++++ PAGE EXTRACT

Some time back, Joyce and I were driving through the desert when we saw a sign by the side of the road saying ”Desert Museum ahead. Two-Headed Snake!
Petrified Eggs! Last Gas 42 miles!”
”Let`s stop,” I said, and started to slow down.
”Come on,” my wife groaned, ”you`re not really interested in a snake with an identity problem or a handful of rocklike eggs or egglike rocks.”
”You don`t experience the world by zipping through it,” I said, pulling off the road at the gas station/museum.
”All right,” she said. ”But when I pick a place I want to see, there`ll be no arguments, all right?”
”It`s a deal.”
The eggs looked like some we`d seen in Vancouver, only in Canada they called them jade eggs. The two-headed snake wasn`t much of a thrill, either. It just looked twice as dumb as a one-headed snake.
But it was a life experience, and I wound up ahead of the game when Joyce got around to picking something special she wanted to see. That was on a recent trip to Washington, D.C. On our third day in the city she said, ”Let`s go to Mt. Vernon.”
”Wait a minute. This is like going through a house, isn`t it? Because, if it is. . . .”
”You don`t experience the world by zipping through it,” she said. ”You want the morning bus or the afternoon bus?”
On the bus we met a little boy, 9 years old. We knew this because his grandmother was taking him to Mt. Vernon as a birthday present.
Joyce asked him his name. ”George,” he said. And then with a smart little smile that says a joke is coming, he continued, ”George Washington.” ”Oh dear,” said his grandmother. ”We`re off.”
I commented to my wife that we`d never had a proper picture of George Washington except for that one on a dollar bill. She tried to take a picture, but ”George” just wouldn`t cooperate. The best shot she got was one in which the birthday boy agreed to pose and then sat up straight, grinning with a couple of new pennies in his eyes like little monocles.
”Doesn`t really matter,” he said. ”I`m not the real George Washington. He was my dad.”
We lost contact for a while at Mt. Vernon.
I had thought it would be like going through a chateaux, another lifeless pile of yesterdays with cut stone on the outside and faded tapestries on the inside.
Not even close. Mt. Vernon was alive. Or felt that way. The estate was manicured, green and clean. The crowds were orderly, and the personnel, mostly mature women, were courteous.
Just before the line got to the door, one of the ladies told us about the house. And I began to feel that maybe the father of our country and I were, somehow, kindred spirits.

++++++++

◆ **STATED EXERCISE 1**: According to the travel essay about Mt. Vernon, how old was the boy the couple met on the bus?
◆ **STATED EXERCISE 2**: Decide whether each statement agrees with the travel essay about Mt. Vernon: (a) The roadside sign in the desert announced the last gas for 42 miles. (b) The boy's grandmother was bringing him to Mt. Vernon as a birthday present. (c) The staff at Mt. Vernon were mostly young men.
◆ **STATED EXERCISE 3**: Pick up the travel essay about Mt. Vernon after its final sentence and keep writing.

++++ PROVIDED INFORMATION

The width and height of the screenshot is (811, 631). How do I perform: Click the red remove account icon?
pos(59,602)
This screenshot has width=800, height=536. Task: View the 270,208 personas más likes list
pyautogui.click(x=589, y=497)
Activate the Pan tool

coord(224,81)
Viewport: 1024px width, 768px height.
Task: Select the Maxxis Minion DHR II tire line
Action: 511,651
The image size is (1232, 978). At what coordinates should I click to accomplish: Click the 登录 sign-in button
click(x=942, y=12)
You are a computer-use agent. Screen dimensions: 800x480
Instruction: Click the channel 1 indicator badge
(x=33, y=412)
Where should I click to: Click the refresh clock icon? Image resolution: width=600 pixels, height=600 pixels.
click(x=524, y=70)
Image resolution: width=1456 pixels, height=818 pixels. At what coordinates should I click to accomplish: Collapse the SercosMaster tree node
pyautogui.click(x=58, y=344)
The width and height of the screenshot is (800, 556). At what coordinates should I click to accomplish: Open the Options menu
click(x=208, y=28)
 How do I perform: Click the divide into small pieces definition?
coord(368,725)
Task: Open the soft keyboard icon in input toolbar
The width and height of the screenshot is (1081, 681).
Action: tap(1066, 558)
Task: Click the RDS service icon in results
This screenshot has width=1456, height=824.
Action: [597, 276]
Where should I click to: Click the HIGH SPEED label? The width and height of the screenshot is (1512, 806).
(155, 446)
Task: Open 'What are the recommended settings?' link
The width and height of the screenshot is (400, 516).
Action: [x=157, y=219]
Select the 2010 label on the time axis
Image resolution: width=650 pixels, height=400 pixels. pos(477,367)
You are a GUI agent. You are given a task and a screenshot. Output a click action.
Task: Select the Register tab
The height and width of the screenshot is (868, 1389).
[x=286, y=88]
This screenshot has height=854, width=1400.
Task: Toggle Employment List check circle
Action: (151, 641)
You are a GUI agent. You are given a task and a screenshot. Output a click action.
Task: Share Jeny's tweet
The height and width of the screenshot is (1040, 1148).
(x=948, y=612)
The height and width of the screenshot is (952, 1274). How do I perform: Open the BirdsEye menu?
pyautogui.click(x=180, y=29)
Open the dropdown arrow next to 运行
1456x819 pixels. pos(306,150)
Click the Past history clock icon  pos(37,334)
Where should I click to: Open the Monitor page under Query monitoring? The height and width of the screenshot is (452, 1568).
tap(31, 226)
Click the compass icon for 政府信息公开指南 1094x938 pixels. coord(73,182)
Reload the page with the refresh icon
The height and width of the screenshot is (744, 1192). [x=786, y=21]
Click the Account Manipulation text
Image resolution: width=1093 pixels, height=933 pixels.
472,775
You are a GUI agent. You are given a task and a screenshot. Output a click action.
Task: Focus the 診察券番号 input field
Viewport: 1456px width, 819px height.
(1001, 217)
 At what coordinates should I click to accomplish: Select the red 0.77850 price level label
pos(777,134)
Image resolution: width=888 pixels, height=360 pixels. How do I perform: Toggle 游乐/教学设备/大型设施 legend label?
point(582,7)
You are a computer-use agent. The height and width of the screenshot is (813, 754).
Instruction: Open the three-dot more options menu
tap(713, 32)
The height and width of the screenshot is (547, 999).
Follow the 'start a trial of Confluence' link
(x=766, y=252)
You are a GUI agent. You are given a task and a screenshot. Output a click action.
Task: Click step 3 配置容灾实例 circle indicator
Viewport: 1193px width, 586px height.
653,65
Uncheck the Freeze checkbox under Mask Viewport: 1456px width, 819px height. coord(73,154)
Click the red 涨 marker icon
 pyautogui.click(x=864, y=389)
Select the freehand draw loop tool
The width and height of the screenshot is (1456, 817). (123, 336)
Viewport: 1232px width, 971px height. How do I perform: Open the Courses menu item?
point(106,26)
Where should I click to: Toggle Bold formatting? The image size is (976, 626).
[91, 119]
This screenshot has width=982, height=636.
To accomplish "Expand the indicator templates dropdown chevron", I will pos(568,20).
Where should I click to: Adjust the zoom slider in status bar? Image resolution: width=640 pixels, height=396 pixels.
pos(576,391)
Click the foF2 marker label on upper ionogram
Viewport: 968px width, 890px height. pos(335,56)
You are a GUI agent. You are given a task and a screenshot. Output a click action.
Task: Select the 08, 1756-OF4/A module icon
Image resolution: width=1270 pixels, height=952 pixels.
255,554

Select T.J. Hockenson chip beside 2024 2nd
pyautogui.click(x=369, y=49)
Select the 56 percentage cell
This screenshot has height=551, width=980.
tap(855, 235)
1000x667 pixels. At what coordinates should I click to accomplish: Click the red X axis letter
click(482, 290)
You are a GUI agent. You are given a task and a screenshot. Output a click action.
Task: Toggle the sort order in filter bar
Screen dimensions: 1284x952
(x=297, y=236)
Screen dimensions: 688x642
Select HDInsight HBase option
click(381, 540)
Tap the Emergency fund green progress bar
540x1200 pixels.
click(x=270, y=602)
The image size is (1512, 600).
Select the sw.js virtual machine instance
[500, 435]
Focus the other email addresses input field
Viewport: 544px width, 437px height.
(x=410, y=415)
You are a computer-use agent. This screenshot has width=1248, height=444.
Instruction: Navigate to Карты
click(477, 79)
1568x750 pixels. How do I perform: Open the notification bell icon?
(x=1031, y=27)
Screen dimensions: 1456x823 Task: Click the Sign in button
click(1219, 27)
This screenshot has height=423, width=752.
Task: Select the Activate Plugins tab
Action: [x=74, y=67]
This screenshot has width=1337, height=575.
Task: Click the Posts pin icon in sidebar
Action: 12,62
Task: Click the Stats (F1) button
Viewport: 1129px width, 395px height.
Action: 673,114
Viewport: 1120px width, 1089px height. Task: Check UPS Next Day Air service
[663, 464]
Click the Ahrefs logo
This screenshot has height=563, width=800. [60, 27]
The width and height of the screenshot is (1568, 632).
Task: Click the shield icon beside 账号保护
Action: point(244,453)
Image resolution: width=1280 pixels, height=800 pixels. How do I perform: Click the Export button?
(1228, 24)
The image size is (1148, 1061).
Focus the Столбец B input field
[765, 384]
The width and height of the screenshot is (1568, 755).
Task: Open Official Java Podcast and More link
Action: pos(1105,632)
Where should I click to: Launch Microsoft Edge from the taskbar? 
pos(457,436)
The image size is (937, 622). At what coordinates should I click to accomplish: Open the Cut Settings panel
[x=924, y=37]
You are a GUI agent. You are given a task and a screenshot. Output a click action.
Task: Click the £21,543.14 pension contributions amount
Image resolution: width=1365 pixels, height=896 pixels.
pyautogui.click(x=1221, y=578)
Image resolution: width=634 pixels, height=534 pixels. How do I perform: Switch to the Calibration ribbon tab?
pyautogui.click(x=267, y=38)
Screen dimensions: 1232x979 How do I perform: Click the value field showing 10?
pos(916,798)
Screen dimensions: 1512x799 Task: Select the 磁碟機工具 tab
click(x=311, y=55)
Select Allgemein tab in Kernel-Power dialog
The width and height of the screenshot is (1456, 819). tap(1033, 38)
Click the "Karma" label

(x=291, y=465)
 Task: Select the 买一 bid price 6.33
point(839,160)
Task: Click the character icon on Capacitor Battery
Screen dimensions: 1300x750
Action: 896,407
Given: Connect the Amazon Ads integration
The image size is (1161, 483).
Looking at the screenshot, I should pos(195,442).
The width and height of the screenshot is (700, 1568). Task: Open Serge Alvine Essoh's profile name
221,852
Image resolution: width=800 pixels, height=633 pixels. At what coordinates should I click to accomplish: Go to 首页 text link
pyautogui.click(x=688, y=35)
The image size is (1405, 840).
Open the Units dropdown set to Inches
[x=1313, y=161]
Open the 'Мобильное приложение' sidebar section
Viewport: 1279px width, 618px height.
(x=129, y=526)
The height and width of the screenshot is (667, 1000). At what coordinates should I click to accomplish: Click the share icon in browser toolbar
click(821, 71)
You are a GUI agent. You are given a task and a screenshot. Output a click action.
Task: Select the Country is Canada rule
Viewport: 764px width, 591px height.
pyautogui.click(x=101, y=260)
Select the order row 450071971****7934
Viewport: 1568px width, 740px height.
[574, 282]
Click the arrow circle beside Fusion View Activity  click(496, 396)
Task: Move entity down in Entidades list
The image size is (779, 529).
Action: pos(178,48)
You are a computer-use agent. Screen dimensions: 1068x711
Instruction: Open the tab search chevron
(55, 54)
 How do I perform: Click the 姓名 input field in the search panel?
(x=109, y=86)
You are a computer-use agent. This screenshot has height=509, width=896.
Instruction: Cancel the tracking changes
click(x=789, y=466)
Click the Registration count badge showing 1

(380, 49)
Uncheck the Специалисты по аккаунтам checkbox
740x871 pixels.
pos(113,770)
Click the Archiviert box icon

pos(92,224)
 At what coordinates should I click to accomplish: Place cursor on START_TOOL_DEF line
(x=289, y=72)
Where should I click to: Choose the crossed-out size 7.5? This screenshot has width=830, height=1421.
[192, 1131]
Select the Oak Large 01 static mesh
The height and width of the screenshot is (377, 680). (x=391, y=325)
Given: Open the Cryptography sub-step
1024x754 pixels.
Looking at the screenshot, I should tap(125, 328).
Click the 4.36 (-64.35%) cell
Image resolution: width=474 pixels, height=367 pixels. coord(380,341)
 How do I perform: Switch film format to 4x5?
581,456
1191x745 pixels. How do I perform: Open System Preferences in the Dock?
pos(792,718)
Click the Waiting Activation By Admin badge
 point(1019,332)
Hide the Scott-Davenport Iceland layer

++++++++

◆ **TASK ANSWER 1**: He was 9 years old.

◆ **TASK ANSWER 2**:
(a) Yes: "Last Gas 42 miles!"
(b) Yes: "his grandmother was taking him to Mt. Vernon as a birthday present."
(c) No: "the personnel, mostly mature women, were courteous."

◆ **TASK ANSWER 3**:
”You`ll notice, though it looks like it`s made from stone blocks, it`s really just wood.”
She explained that the Washington family had saved a lot of money by building the house from wood cut to resemble stone. Then the wood was varnished, and sand was embedded in the wet varnish; it was varnished and sanded over and over until it actually looked like masonry.
”You`ll note,” said the lady, ”that it`s not even hardwood, just plain Virginia pine. And the inside doors are the same, pine, but painted to look like hardwood.”
I was beginning to feel better about all the veneer in my own GI house back in California. Mt. Vernon was not very sumptuous on the inside, either. It was a well-appointed farmhouse, and so well kept up that it really looked as if the family had just gone away for a few minutes.
The table in the small dining room was set for dinner, which looked like a hearty stew. It was a hot day, but the room seemed cool because of its green walls, a color Washington chose because he found it ”grateful to the eye.”
In a larger, more formal room, also green, our guide told us the Washingtons had been entertaining when George learned he had been elected president of the United States. It had been on the night of April 14, 1789.
Hearing this gave us a shock: When the guide mentioned the date, it was like being pulled abruptly back into the present.
In the master bedroom, someone remarked that the bed seemed a little short for a man reputed to have been close to 6 feet 4.
”No sir,” the guide said. ”He was just over 6 foot 2. All the beds in the house were built to accommodate a man of his stature.”
Then the feeling that the family had just stepped out faded and was gone when the guide said, ”It was in that bed that George Washington died.”
Someone said, ”Ohhh,” as if the information was unexpected. It was the 9-year-old from the bus. Young ”George” was gazing at the bed as if the first president were still in it.
”The president died of what we now know as strep throat,” the guide said, ”and there were three doctors in attendance at the time. Strangely enough, one of them had seen tracheotomies performed in Europe, and such an operation would have saved Washington`s life. But because he was George Washington and so famous, the doctors were afraid to try it.”
On the pathway to the family burial grounds, Joyce and I stopped to talk with an attractive woman fanning herself with a large picture hat. She had very fair skin and blond hair running to silver; her name tag said she was Eileen Rasmussen.
As we talked, tourists were walking down the path toward the old family vault and the Potomac River. A child threw a gum wrapper on the ground; not 10 seconds later an elderly Japanese gentleman picked it up and put it in his pocket. ”That`s unusual,” said Joyce.
”Not here,” said Rasmussen. ”I have never seen tourists treat a national shrine with such respect.”
”Mt. Vernon does not cost the government anything,” Rasmussen said.
”It`s privately owned and maintained.” She told us how the last Washington to inherit the estate, being a military man, had been unable to run it as a farm or to maintain it. He offered it to the federal government and the Commonwealth of Virginia.
Both refused, and the estate fell into disrepair ”until one day, in 1852, when a lady from South Carolina, Ann Pamela Cunningham, was coming up the Potomac in a boat and saw the deteriorating estate up on the hill,”
Rasmussen said.
She was scandalized when she heard that all the politicians had refused to buy George Washington`s home.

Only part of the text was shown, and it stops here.